TO DO:
Report every line of the records below that includes the string "computer".

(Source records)
- - -
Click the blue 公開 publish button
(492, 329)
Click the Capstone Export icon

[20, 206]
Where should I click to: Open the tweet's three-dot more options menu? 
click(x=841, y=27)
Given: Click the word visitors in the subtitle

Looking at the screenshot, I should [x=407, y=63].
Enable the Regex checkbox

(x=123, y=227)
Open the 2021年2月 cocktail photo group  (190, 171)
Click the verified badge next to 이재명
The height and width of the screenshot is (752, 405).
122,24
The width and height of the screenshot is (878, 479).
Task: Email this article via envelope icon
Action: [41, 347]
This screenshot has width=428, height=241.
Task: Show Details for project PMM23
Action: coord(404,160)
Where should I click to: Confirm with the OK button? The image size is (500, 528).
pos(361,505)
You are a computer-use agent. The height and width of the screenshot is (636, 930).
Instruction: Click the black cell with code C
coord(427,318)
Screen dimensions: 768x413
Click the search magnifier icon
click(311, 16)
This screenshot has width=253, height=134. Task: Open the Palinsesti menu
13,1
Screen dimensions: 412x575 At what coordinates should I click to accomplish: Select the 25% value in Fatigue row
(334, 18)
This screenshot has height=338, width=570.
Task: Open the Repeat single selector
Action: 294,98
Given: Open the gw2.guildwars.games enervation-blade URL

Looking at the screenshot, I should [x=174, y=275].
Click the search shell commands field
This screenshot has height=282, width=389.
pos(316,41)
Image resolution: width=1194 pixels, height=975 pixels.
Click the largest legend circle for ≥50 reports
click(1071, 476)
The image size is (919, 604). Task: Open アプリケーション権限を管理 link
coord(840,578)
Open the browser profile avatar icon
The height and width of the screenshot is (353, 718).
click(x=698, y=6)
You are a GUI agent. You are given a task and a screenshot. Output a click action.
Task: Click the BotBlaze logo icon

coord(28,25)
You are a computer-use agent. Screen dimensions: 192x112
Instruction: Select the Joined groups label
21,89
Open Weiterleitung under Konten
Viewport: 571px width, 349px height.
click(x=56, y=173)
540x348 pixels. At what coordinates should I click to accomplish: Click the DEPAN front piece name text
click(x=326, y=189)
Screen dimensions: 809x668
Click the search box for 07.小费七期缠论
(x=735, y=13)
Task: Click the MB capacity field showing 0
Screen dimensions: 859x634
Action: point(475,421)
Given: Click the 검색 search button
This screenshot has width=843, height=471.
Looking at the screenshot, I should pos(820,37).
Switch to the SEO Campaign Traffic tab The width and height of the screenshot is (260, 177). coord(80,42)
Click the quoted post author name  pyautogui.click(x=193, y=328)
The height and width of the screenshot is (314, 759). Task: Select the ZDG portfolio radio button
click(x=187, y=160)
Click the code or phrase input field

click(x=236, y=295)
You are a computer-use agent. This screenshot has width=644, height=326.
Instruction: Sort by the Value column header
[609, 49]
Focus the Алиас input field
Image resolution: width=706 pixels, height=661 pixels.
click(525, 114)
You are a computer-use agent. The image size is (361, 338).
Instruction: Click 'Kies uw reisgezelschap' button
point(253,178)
- - -
OUTPUT FOR THIS TASK:
You are a computer-use agent. The height and width of the screenshot is (636, 930).
You are a computer-use agent. Screen dimensions: 192x112
You are a computer-use agent. This screenshot has width=644, height=326.
You are a computer-use agent. The image size is (361, 338).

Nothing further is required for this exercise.